== Records for this task ==

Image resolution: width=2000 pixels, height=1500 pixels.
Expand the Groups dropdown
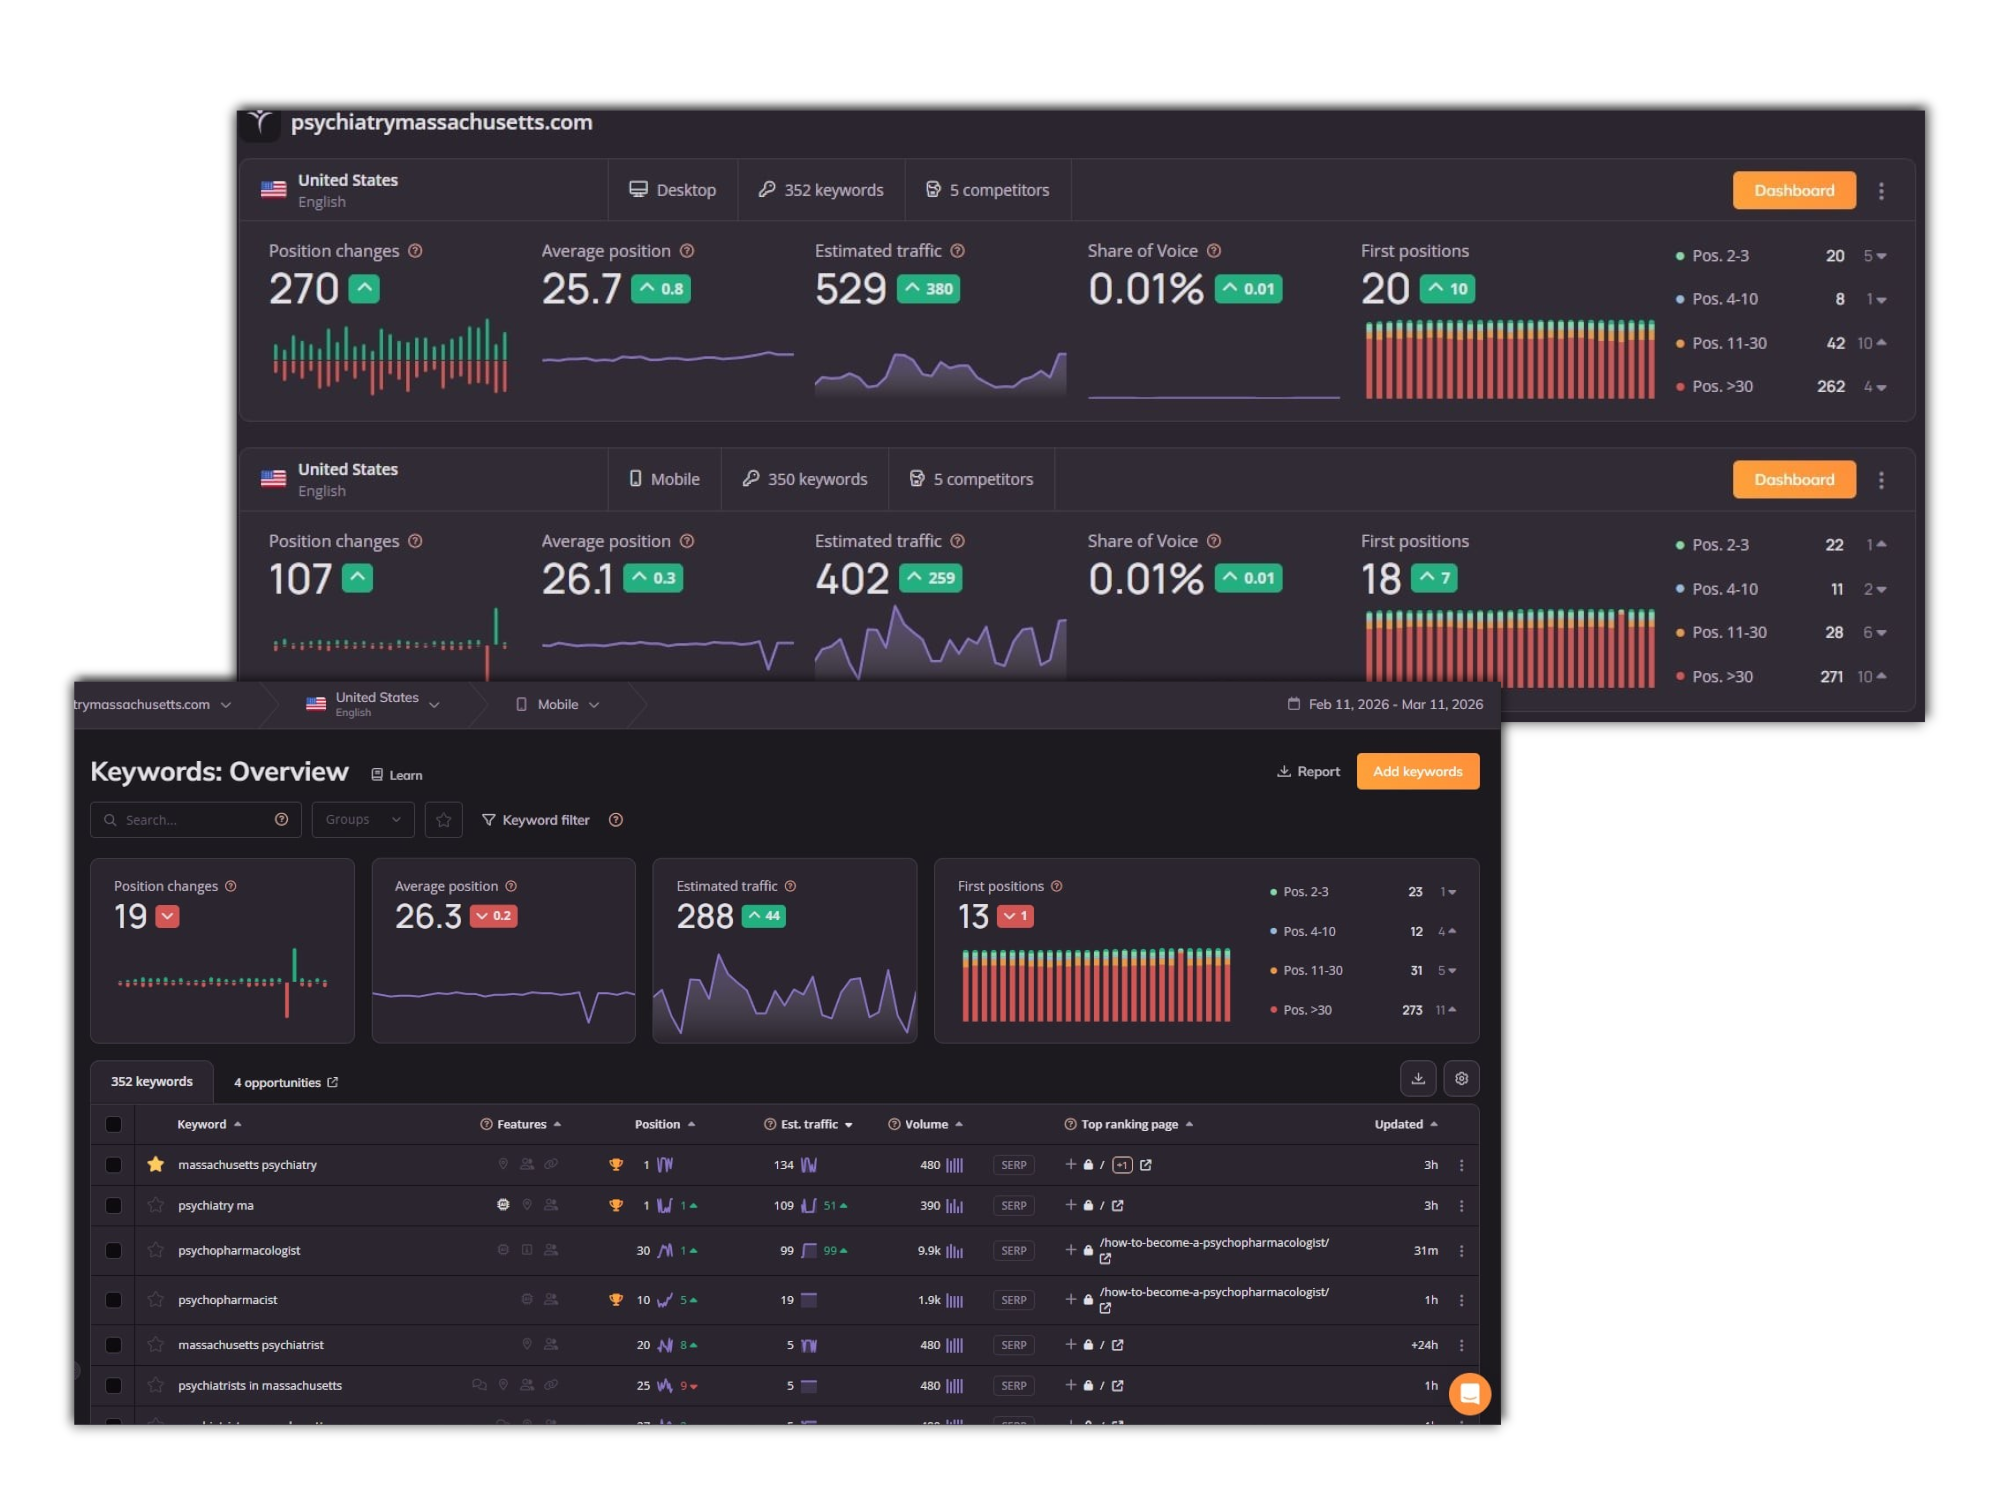coord(362,820)
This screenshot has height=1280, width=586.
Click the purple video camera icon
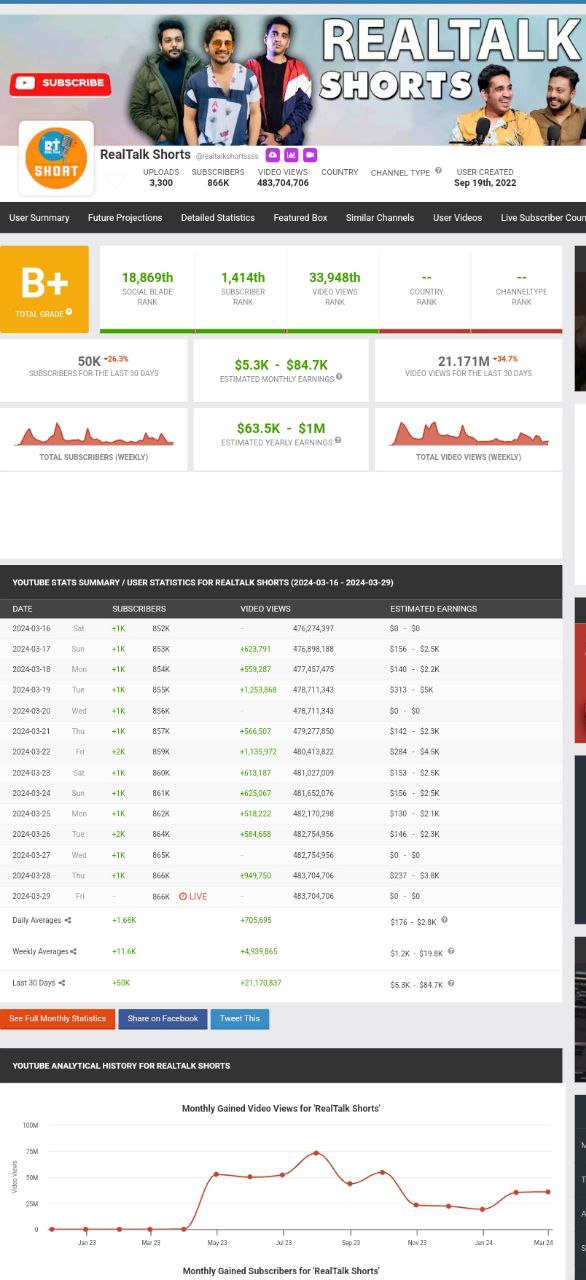(x=310, y=155)
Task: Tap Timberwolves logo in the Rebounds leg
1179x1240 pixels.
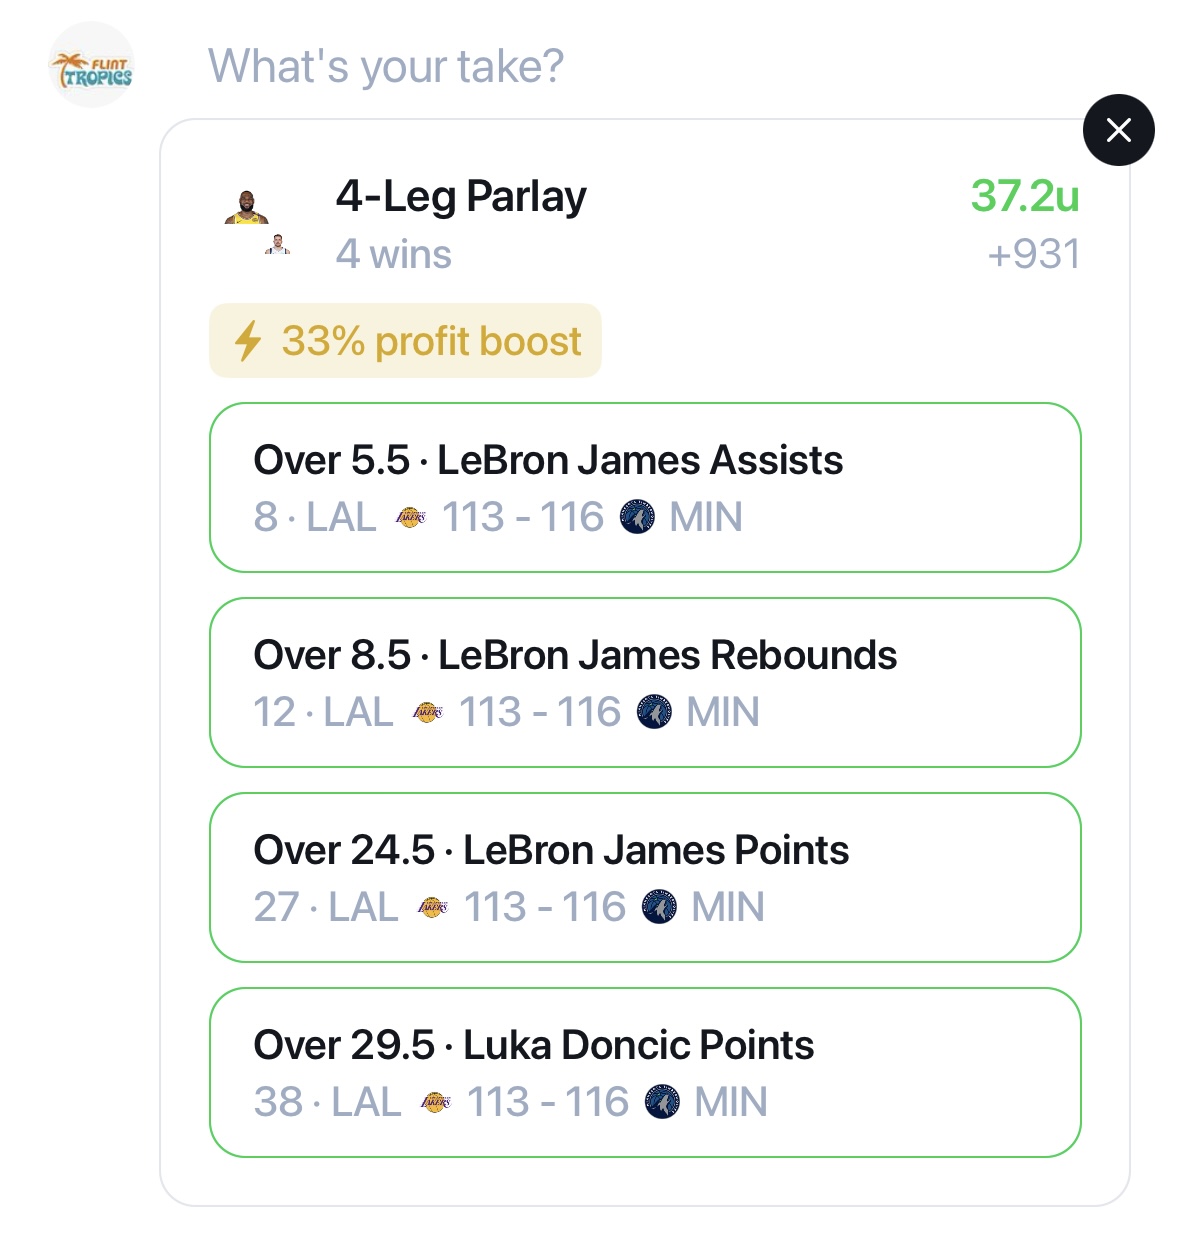Action: pos(654,712)
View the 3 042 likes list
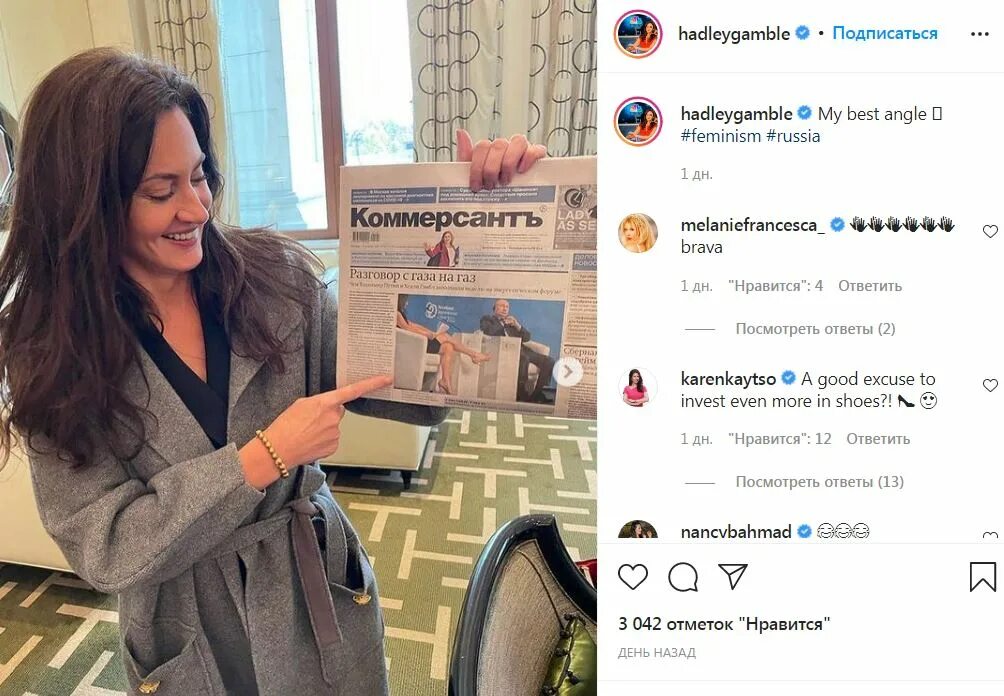The height and width of the screenshot is (696, 1004). coord(724,624)
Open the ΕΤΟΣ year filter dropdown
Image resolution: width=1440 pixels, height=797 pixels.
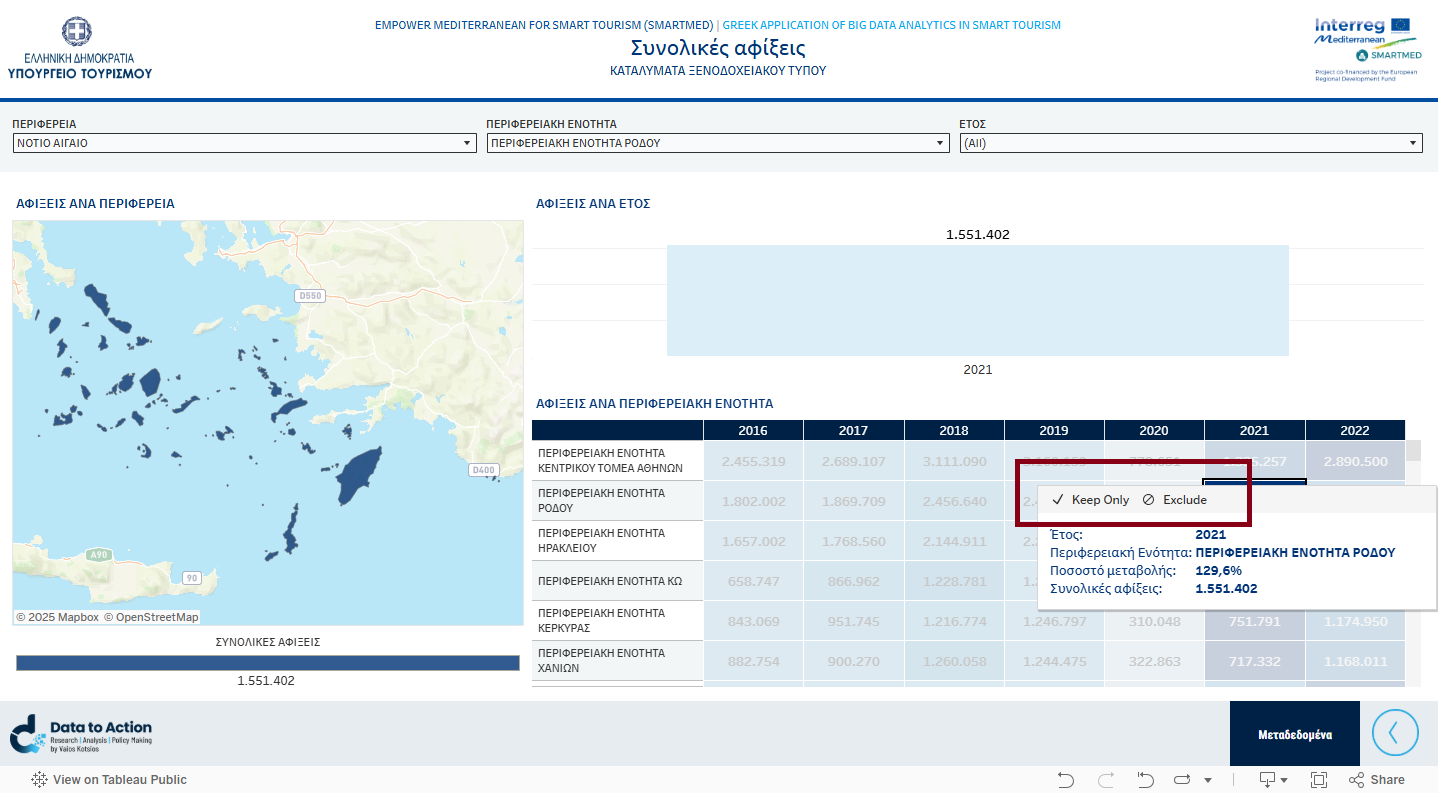(x=1190, y=144)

===

Do this ▸ Select and copy every line of the records above that contains the word "dropdown".

The response ▸
Expand the Groups dropdown
Open the ΕΤΟΣ year filter dropdown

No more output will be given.